Tuesday, May 12, 2009

Not what I'd consider Fully Operational

The farce is strong with this one:
WASHINGTON (Oct 23, 2008) - Federal Reserve board member Elizabeth Duke said today that the Hope for Homeowners (H4H) program, a $300 billion mortgage refinance program launched earlier this month, is nearly ready to become operational.
H4H was actually the first of what have become quarterly rescues of the housing market by Congress. Weighing in at a svelte* $300 billion, it was going to help "as many as 400,000 homeowners avoid foreclosure." It was dreamed up last March, signed into law last July**, and became "operational" in November of last year. So now that this year is nearly half over, how's it doing?
Washington (May 7, 2009) - As the Obama administration attempts to turn around the beleaguered Hope for Homeowners program to fight foreclosures, it faces a nettlesome new headache. The primary lender involved is under investigation by the Department of Justice.

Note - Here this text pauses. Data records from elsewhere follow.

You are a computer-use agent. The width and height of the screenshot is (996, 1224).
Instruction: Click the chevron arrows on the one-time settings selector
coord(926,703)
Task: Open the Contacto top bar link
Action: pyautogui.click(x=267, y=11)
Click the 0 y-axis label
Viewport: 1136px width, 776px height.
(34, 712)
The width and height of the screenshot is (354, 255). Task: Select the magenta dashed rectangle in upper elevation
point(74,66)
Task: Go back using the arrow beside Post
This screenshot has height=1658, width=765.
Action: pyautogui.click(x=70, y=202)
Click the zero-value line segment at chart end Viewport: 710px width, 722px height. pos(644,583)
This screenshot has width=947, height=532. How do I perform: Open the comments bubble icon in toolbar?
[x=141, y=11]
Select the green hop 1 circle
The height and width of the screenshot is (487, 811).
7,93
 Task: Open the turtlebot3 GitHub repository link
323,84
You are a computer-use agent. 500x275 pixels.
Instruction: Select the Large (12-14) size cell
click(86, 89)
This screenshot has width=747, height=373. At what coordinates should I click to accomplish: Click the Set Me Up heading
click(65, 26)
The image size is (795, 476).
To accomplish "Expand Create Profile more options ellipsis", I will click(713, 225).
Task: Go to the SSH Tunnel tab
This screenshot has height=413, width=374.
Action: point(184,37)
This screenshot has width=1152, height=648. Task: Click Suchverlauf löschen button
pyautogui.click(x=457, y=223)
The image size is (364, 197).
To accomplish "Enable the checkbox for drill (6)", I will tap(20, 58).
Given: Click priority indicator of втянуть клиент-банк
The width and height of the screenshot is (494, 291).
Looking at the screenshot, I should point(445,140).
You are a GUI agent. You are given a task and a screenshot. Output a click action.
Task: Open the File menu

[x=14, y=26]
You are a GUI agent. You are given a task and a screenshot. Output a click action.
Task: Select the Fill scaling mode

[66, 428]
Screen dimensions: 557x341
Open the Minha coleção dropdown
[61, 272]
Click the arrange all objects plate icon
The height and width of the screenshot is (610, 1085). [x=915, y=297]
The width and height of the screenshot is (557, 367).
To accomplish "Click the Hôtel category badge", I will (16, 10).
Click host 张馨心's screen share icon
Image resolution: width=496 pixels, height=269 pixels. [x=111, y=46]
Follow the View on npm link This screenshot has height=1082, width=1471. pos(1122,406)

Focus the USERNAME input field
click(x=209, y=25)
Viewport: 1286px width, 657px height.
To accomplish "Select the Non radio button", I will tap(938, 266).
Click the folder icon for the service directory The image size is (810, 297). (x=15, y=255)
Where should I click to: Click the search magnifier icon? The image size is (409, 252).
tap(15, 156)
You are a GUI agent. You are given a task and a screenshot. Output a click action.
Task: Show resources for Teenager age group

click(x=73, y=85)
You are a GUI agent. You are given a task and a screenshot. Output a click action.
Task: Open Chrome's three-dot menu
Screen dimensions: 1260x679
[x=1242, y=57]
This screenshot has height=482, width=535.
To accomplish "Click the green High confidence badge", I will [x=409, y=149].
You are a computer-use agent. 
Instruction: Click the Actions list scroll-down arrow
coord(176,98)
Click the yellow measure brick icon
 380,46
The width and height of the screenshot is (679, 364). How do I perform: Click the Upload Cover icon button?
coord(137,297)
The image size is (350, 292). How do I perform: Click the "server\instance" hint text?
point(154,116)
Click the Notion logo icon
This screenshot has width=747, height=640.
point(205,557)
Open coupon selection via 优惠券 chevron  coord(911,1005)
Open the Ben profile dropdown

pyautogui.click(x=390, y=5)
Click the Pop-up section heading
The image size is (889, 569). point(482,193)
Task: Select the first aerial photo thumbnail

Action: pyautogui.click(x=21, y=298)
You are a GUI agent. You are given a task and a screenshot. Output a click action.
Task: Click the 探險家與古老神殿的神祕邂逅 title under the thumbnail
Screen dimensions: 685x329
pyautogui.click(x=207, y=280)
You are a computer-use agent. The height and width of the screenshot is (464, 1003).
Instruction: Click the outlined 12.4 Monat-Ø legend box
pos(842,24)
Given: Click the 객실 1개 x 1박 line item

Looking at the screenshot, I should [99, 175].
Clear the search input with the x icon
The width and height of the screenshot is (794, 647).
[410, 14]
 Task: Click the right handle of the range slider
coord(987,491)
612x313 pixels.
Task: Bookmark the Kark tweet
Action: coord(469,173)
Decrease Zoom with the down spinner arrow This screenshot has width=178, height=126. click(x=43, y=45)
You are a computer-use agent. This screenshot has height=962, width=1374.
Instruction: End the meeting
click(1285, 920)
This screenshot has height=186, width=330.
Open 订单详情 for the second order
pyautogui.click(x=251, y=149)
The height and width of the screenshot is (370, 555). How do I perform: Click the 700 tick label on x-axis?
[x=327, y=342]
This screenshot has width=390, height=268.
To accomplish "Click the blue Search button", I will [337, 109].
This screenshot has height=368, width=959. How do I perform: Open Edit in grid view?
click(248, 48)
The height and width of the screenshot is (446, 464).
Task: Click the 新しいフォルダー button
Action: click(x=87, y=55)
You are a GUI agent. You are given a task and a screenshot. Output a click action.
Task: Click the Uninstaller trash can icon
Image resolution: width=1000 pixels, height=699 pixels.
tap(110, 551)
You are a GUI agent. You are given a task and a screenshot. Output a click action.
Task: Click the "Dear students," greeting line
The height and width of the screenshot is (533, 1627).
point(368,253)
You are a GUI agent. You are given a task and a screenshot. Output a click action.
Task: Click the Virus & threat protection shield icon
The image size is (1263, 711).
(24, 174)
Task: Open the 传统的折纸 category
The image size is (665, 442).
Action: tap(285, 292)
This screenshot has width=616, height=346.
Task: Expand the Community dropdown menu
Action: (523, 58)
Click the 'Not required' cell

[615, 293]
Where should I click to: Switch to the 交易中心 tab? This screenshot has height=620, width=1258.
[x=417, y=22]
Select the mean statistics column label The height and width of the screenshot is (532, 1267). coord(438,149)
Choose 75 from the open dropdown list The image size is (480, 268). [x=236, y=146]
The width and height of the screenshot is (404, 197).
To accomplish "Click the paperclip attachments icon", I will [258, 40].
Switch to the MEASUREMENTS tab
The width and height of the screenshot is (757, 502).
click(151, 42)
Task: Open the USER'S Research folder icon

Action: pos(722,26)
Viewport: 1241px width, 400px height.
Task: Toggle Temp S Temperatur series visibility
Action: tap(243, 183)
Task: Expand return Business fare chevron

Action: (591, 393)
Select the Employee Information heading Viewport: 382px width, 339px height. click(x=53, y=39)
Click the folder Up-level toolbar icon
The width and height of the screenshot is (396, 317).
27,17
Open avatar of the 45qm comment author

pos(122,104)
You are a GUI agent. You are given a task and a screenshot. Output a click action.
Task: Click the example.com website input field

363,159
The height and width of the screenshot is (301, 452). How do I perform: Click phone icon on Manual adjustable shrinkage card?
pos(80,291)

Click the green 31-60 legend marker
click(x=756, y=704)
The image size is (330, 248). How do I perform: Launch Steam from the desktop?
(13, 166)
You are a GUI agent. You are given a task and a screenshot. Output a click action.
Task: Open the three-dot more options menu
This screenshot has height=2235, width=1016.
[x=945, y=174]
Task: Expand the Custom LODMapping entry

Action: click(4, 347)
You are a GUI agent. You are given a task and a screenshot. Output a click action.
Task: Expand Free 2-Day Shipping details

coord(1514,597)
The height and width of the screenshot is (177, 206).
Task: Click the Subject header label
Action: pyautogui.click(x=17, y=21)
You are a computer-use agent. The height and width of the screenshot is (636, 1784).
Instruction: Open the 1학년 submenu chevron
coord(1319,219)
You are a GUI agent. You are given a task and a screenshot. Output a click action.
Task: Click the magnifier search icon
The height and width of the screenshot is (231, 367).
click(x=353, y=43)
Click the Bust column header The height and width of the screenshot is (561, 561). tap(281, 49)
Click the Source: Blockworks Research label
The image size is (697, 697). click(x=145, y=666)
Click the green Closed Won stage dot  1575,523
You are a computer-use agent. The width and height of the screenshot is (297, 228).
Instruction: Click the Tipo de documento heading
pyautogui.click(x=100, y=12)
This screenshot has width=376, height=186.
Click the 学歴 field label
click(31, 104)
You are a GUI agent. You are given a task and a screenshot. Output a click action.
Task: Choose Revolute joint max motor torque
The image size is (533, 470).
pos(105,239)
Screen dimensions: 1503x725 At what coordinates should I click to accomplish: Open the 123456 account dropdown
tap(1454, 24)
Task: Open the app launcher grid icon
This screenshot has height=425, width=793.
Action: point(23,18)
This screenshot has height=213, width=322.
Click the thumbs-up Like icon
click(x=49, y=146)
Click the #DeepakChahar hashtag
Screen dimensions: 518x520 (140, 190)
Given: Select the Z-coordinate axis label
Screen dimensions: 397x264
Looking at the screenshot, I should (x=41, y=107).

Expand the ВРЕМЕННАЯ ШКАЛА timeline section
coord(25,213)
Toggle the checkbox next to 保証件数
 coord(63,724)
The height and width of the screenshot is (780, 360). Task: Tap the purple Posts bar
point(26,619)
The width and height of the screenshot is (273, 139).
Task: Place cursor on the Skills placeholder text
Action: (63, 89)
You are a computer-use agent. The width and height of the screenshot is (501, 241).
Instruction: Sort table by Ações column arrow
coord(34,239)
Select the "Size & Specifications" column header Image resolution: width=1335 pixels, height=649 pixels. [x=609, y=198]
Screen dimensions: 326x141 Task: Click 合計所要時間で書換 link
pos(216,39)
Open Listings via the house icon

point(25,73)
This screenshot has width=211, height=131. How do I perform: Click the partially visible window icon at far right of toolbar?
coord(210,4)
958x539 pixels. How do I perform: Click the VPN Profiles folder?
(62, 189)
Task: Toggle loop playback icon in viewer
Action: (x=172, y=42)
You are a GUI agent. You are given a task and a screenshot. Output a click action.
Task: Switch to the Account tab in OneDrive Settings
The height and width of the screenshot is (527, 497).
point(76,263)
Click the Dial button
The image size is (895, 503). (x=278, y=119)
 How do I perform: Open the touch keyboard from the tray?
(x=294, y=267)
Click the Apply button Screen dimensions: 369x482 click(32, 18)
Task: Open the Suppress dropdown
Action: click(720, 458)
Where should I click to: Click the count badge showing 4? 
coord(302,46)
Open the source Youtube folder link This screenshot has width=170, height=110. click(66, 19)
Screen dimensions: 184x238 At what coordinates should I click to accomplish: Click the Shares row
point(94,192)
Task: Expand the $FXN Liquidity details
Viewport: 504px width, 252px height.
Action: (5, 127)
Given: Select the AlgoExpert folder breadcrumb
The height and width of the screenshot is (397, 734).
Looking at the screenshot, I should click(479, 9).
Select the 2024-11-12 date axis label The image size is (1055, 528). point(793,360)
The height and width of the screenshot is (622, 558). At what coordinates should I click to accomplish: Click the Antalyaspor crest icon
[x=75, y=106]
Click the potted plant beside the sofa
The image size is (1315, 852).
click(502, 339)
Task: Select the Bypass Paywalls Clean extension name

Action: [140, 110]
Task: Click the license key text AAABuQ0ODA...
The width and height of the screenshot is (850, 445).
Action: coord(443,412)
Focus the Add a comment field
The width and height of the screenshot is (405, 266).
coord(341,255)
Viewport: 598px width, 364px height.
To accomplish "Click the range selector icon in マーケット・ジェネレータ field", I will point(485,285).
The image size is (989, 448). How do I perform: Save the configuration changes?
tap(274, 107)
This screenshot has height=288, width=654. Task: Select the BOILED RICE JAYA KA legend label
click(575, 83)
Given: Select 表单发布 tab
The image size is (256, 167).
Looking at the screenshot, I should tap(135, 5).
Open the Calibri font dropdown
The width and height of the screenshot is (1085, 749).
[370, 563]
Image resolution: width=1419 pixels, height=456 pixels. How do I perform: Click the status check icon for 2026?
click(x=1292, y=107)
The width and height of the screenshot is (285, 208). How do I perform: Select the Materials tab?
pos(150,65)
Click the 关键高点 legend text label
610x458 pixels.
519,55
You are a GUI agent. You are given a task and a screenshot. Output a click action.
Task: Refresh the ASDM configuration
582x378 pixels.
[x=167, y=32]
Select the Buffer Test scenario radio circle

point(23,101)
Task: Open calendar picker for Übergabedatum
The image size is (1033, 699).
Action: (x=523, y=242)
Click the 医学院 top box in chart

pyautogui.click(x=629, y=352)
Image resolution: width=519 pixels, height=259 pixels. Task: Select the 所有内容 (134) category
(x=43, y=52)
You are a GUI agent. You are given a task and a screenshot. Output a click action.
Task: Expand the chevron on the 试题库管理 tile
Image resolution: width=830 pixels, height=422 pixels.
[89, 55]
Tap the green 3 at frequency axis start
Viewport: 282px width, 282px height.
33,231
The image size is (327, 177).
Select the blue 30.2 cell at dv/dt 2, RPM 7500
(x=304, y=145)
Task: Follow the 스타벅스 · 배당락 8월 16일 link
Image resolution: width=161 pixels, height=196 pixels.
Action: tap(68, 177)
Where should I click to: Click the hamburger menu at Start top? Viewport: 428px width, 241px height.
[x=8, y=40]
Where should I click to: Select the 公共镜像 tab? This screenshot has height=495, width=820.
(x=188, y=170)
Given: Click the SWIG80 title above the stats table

Senior federal housing officials say that of 51 loans made under the program, 50 were made by Melville, N.Y.-based Lend America, and those 50 loans are being held up pending ongoing federal investigations...
No, you are reading that wrong. Six months into a $300 billion housing rescue designed to keep 400 thousand houses out of foreclosure, the number of completed loans is...

One.

* Yes, it really does cost the government $750,000 to keep a $200,000 home out of foreclosure. Do the math.